Emil mengatakan, 8 poin tersebut perlu dikembangkan oleh para guru. Meskipun tidak ada pakem untuk memberikan pembelajaran yang menginspirasi. Hanya saja, meng-upgrade skill merupakan suatu hal yang mutlak dilakukan oleh semua guru.

“Zaman sudah berubah, tidak ada pakem untuk menjadi guru yang menginspirasi. Tapi jangan sampai guru 20 tahun yang lalu sama dengan yang sekarang. Makanya upgrading skill untuk guru itu mutlak,” ujarnya.

“Sekarang ini, banyak demand di lapangan untuk mata pelajaran tertentu yang biasanya gurunya kurang. Seperti rekayasa perangkat lunak atau multimedia. Jadi upgrading skill guru ini juga bisa memfasilitasi relokasi keahlian guru yang sesuai dengan kebutuhan di masyarakat,” tambahnya.

Emil menambahkan, untuk dapat mengembangkan kompetensi, seseorang harus dapat mengenali dirinya sendiri. Sebab, kemampuan guru hanya dapat dimaksimalkan dengan gaya pengajaran yang cocok dengan dirinya.

“Saya berani mengatakan tidak ada ada satupun model fix untuk inspiring teaching style, know yourself. Sebelum menginspirasi ke luar, kenali diri dari dalam,” terangnya.

Selain itu, Emil menekankan pentingnya kolaborasi dalam membangun ruang belajar yang lebih baik. Ia berpesan, agar para guru jangan memikul masalah sendiri-sendiri.

“Masa depan menuntut team player, guru juga begitu. Pernah gak diskusi dengan guru mapel lain untuk membangun sebuah strategi? Untuk menangani murid, kerjasama dengan guru lain. Ini akan lebih mudah,” ucapnya.

Emil kemudian mengatakan, guru juga harus bisa menghindari low class energy.
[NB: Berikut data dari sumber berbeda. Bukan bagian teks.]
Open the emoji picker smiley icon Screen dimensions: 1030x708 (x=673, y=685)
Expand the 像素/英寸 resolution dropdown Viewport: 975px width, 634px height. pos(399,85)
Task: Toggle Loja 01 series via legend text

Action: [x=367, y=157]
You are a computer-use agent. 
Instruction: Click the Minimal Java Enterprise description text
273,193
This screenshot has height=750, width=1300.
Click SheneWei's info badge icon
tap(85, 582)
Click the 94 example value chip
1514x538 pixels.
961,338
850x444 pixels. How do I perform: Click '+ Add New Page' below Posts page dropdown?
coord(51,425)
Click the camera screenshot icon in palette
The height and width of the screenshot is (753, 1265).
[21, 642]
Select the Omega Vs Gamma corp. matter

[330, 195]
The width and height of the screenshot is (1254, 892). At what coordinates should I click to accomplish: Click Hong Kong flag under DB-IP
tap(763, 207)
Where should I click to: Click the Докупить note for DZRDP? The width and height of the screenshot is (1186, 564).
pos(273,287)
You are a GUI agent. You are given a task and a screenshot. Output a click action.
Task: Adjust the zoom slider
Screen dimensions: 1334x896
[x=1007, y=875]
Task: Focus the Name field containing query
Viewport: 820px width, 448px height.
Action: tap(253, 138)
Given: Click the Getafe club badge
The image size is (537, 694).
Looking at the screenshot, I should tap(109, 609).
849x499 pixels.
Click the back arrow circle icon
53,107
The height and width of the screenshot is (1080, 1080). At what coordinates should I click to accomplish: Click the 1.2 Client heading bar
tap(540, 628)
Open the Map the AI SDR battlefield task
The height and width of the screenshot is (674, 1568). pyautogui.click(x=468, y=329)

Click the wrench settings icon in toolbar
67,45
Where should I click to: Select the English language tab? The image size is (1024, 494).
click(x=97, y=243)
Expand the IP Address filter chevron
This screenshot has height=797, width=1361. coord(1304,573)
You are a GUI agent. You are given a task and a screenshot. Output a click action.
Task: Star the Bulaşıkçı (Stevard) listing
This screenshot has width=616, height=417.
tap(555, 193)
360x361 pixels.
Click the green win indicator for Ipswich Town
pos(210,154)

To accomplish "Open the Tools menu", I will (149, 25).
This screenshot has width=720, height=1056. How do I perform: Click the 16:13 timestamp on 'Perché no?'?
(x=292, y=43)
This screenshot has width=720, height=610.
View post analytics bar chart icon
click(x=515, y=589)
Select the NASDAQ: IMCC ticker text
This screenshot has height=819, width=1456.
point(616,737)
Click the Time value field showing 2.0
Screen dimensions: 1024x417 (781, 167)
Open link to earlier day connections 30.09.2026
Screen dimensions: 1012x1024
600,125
Yang mana, itu merupakan model pembelajaran yang hanya berlangsung satu arah dan tidak bisa mempertajam berpikir kritis siswa.

Pasalnya, ada satu hal yang menjadi standar sekolah-sekolah terbaik dunia yaitu kebiasaan diskusi para peserta didiknya.

“Dulu saat saya sempat belajar di Harvard, Oxford, dan MIT, kami hanya diterangkan teori sekitar 10 menit. Setelahnya kami disuruh berdiskusi. Duduknya dibuat melingkar untuk memudahkan diskusi,” imbuh dia.

Lebih jauh, Emil berpesan, agar para guru tidak lagi hanya fokus pada salah tidaknya suatu jawaban, tapi pada kemampuan anak menyampaikan pendapat dan berargumen.

Sambil berkeliling mengitari meja peserta, Emil menunjukkan secara langsung perbedaan penyampaian teori jika guru berada di tengah siswa dan terlibat dalam diskusi.

“Posisi guru yang berada di tengah meja-meja murid itu fungsinya bukan sekedar kasih tahu, tapi menjadi fasilitator untuk anak-anak itu berpikir. Percaya sama saya, sepintar-pintarnya guru, nggak ada yang bisa ngalahin Google. Tapi peran guru sebagai fasilitator tidak bisa digantikan oleh Google,” tandasnya.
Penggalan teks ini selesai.